• **ABOUT THIS TASK**
Find the lines below that contain the string "coordinates". Copy each one.

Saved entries
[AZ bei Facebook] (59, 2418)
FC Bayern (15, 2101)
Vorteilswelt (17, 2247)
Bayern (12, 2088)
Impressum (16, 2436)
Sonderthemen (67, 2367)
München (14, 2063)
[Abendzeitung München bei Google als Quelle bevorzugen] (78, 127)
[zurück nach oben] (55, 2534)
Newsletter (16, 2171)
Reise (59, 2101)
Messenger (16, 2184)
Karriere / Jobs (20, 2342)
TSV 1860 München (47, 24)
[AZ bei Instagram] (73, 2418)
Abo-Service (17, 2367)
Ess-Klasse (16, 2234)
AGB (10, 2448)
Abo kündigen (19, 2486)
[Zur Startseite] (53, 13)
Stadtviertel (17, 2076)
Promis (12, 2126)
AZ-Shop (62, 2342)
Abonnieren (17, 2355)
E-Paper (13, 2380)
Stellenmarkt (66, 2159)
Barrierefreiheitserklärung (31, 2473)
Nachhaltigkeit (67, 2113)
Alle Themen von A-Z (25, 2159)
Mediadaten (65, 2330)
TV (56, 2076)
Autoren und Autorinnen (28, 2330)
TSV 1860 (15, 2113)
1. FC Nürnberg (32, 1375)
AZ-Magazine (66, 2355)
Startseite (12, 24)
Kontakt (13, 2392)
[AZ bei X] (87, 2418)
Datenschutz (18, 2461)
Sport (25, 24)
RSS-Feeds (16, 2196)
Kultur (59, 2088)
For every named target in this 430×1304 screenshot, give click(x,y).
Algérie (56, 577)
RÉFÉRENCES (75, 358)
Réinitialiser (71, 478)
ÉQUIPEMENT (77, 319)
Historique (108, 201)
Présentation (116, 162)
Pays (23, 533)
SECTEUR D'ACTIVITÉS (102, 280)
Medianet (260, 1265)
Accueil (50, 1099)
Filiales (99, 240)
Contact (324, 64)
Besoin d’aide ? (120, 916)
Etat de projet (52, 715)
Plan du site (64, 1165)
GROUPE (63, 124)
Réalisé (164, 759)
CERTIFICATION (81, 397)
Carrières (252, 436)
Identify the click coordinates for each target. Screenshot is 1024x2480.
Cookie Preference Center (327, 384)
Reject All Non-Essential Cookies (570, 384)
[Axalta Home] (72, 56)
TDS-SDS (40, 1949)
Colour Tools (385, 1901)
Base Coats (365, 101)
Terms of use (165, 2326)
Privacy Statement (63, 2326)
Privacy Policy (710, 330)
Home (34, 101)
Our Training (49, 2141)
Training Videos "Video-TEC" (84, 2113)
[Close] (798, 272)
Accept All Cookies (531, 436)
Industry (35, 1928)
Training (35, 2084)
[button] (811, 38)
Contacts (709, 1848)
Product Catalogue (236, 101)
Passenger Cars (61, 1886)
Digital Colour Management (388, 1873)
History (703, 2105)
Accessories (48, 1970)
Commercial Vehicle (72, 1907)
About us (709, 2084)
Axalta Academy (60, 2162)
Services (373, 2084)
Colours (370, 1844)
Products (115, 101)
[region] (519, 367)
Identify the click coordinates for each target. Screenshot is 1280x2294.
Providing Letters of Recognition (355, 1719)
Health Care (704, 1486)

• **EXERCISE RESPONSE**
Identify the click coordinates for each target. Screenshot is 1024x2480.
Identify the click coordinates for each target. Screenshot is 1280x2294.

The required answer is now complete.